From the first entry to the last, copy the material exactly as it stands.
******************************
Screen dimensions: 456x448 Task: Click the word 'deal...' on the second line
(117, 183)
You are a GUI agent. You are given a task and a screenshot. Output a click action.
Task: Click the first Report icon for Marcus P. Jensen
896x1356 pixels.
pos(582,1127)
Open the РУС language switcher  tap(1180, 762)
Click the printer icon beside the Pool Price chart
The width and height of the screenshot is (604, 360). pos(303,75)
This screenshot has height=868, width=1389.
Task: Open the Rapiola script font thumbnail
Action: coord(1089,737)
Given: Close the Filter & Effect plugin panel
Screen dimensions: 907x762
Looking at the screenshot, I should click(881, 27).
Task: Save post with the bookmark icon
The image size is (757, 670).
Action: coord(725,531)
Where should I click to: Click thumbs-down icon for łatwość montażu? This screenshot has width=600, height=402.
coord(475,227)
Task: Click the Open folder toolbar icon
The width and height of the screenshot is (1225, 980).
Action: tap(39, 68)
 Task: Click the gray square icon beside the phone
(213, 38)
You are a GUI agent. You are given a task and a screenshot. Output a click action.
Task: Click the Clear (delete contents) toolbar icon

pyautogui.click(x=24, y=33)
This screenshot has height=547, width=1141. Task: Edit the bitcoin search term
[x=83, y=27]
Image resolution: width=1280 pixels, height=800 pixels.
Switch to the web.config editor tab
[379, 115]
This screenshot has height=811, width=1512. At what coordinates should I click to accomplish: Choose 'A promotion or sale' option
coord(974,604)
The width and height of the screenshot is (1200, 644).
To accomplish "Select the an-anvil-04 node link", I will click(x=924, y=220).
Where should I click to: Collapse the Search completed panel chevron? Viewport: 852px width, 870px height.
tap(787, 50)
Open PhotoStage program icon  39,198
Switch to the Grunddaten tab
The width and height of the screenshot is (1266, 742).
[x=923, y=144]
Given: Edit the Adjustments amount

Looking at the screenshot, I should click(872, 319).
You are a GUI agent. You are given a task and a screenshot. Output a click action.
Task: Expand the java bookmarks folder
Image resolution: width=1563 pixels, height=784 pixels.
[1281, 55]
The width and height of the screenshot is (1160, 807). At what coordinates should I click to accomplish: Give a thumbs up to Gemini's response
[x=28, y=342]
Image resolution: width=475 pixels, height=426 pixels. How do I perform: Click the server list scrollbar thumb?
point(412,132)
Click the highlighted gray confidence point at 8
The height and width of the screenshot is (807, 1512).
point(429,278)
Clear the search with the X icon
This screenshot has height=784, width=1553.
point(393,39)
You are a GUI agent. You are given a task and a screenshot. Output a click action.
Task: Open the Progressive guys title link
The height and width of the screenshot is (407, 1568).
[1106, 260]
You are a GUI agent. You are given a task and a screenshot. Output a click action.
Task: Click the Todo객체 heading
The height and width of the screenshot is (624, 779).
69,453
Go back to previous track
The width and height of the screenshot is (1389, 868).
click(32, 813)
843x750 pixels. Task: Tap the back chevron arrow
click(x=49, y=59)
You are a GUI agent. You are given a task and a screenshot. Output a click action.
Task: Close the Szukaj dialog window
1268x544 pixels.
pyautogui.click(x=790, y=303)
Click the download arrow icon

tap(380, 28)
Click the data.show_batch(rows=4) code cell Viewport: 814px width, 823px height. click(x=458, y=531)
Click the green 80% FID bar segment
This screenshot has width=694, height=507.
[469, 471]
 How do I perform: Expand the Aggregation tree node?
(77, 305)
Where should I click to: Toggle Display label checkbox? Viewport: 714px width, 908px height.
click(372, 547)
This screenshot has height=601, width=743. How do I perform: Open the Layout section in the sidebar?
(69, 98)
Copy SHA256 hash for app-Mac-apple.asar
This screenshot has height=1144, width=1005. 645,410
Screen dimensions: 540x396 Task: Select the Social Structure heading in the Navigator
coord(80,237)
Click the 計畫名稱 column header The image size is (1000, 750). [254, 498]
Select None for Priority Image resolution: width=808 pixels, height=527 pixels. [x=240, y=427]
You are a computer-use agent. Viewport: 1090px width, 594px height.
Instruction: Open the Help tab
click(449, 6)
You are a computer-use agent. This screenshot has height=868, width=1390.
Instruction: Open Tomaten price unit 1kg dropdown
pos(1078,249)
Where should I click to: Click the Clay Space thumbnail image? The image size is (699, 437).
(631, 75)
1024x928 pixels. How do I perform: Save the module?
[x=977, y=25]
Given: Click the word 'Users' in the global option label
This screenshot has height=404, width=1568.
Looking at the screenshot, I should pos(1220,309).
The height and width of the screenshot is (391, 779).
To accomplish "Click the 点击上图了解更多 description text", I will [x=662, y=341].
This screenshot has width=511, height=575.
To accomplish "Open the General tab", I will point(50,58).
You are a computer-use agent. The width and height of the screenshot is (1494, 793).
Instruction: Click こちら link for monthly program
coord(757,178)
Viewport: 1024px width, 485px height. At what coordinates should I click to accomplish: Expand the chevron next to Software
******************************
◆ Written answer
Screen dimensions: 456x448 Task: Click the word 'deal...' on the second line
(117, 183)
You are a GUI agent. You are given a task and a screenshot. Output a click action.
Task: Click the first Report icon for Marcus P. Jensen
896x1356 pixels.
pos(582,1127)
Open the РУС language switcher  tap(1180, 762)
Click the printer icon beside the Pool Price chart
The width and height of the screenshot is (604, 360). pos(303,75)
This screenshot has height=868, width=1389.
Task: Open the Rapiola script font thumbnail
Action: coord(1089,737)
Given: Close the Filter & Effect plugin panel
Screen dimensions: 907x762
Looking at the screenshot, I should click(881, 27).
Task: Save post with the bookmark icon
The image size is (757, 670).
Action: coord(725,531)
Where should I click to: Click thumbs-down icon for łatwość montażu? This screenshot has width=600, height=402.
coord(475,227)
Task: Click the Open folder toolbar icon
The width and height of the screenshot is (1225, 980).
Action: tap(39, 68)
 Task: Click the gray square icon beside the phone
(213, 38)
You are a GUI agent. You are given a task and a screenshot. Output a click action.
Task: Click the Clear (delete contents) toolbar icon

pyautogui.click(x=24, y=33)
This screenshot has height=547, width=1141. Task: Edit the bitcoin search term
[x=83, y=27]
Image resolution: width=1280 pixels, height=800 pixels.
Switch to the web.config editor tab
[379, 115]
This screenshot has height=811, width=1512. At what coordinates should I click to accomplish: Choose 'A promotion or sale' option
coord(974,604)
The width and height of the screenshot is (1200, 644).
To accomplish "Select the an-anvil-04 node link", I will click(x=924, y=220).
Where should I click to: Collapse the Search completed panel chevron? Viewport: 852px width, 870px height.
tap(787, 50)
Open PhotoStage program icon  39,198
Switch to the Grunddaten tab
The width and height of the screenshot is (1266, 742).
[x=923, y=144]
Given: Edit the Adjustments amount

Looking at the screenshot, I should click(872, 319).
You are a GUI agent. You are given a task and a screenshot. Output a click action.
Task: Expand the java bookmarks folder
Image resolution: width=1563 pixels, height=784 pixels.
[1281, 55]
The width and height of the screenshot is (1160, 807). At what coordinates should I click to accomplish: Give a thumbs up to Gemini's response
[x=28, y=342]
Image resolution: width=475 pixels, height=426 pixels. How do I perform: Click the server list scrollbar thumb?
point(412,132)
Click the highlighted gray confidence point at 8
The height and width of the screenshot is (807, 1512).
point(429,278)
Clear the search with the X icon
This screenshot has height=784, width=1553.
point(393,39)
You are a GUI agent. You are given a task and a screenshot. Output a click action.
Task: Open the Progressive guys title link
The height and width of the screenshot is (407, 1568).
[1106, 260]
You are a GUI agent. You are given a task and a screenshot. Output a click action.
Task: Click the Todo객체 heading
The height and width of the screenshot is (624, 779).
69,453
Go back to previous track
The width and height of the screenshot is (1389, 868).
click(32, 813)
843x750 pixels. Task: Tap the back chevron arrow
click(x=49, y=59)
You are a GUI agent. You are given a task and a screenshot. Output a click action.
Task: Close the Szukaj dialog window
1268x544 pixels.
pyautogui.click(x=790, y=303)
Click the download arrow icon

tap(380, 28)
Click the data.show_batch(rows=4) code cell Viewport: 814px width, 823px height. click(x=458, y=531)
Click the green 80% FID bar segment
This screenshot has width=694, height=507.
[469, 471]
 How do I perform: Expand the Aggregation tree node?
(77, 305)
Where should I click to: Toggle Display label checkbox? Viewport: 714px width, 908px height.
click(372, 547)
This screenshot has height=601, width=743. How do I perform: Open the Layout section in the sidebar?
(69, 98)
Copy SHA256 hash for app-Mac-apple.asar
This screenshot has height=1144, width=1005. 645,410
Screen dimensions: 540x396 Task: Select the Social Structure heading in the Navigator
coord(80,237)
Click the 計畫名稱 column header The image size is (1000, 750). [254, 498]
Select None for Priority Image resolution: width=808 pixels, height=527 pixels. [x=240, y=427]
You are a computer-use agent. Viewport: 1090px width, 594px height.
Instruction: Open the Help tab
click(449, 6)
You are a computer-use agent. This screenshot has height=868, width=1390.
Instruction: Open Tomaten price unit 1kg dropdown
pos(1078,249)
Where should I click to: Click the Clay Space thumbnail image? The image size is (699, 437).
(631, 75)
1024x928 pixels. How do I perform: Save the module?
[x=977, y=25]
Given: Click the word 'Users' in the global option label
This screenshot has height=404, width=1568.
Looking at the screenshot, I should pos(1220,309).
The height and width of the screenshot is (391, 779).
To accomplish "Click the 点击上图了解更多 description text", I will [x=662, y=341].
This screenshot has width=511, height=575.
To accomplish "Open the General tab", I will point(50,58).
You are a computer-use agent. The width and height of the screenshot is (1494, 793).
Instruction: Click こちら link for monthly program
coord(757,178)
Viewport: 1024px width, 485px height. At what coordinates should I click to accomplish: Expand the chevron next to Software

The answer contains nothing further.